What you are asked to do:
Although the records contain pictures, print none of them; print exactly the lines from the one with "Task: Increase the" through the last line.

Saved entries:
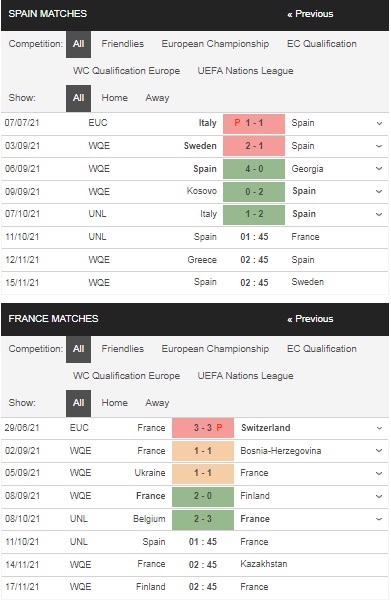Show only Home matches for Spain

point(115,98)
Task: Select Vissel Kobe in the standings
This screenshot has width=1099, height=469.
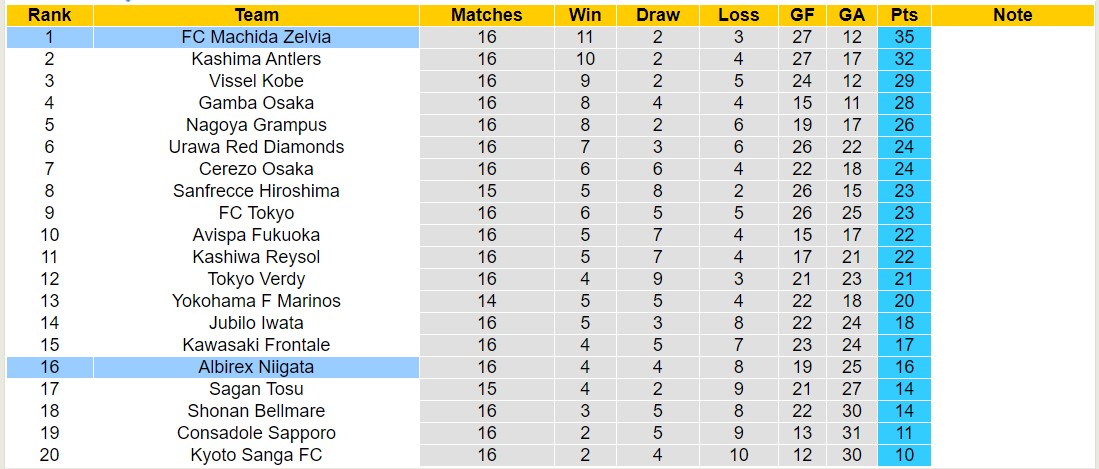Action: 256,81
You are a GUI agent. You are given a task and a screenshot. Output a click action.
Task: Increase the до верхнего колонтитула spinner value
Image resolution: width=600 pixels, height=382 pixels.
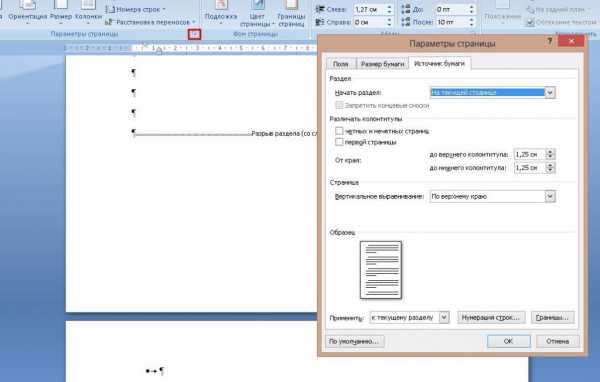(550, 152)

Response to the task:
Task: Increase the до верхнего колонтитула spinner value
Image resolution: width=600 pixels, height=382 pixels.
(550, 152)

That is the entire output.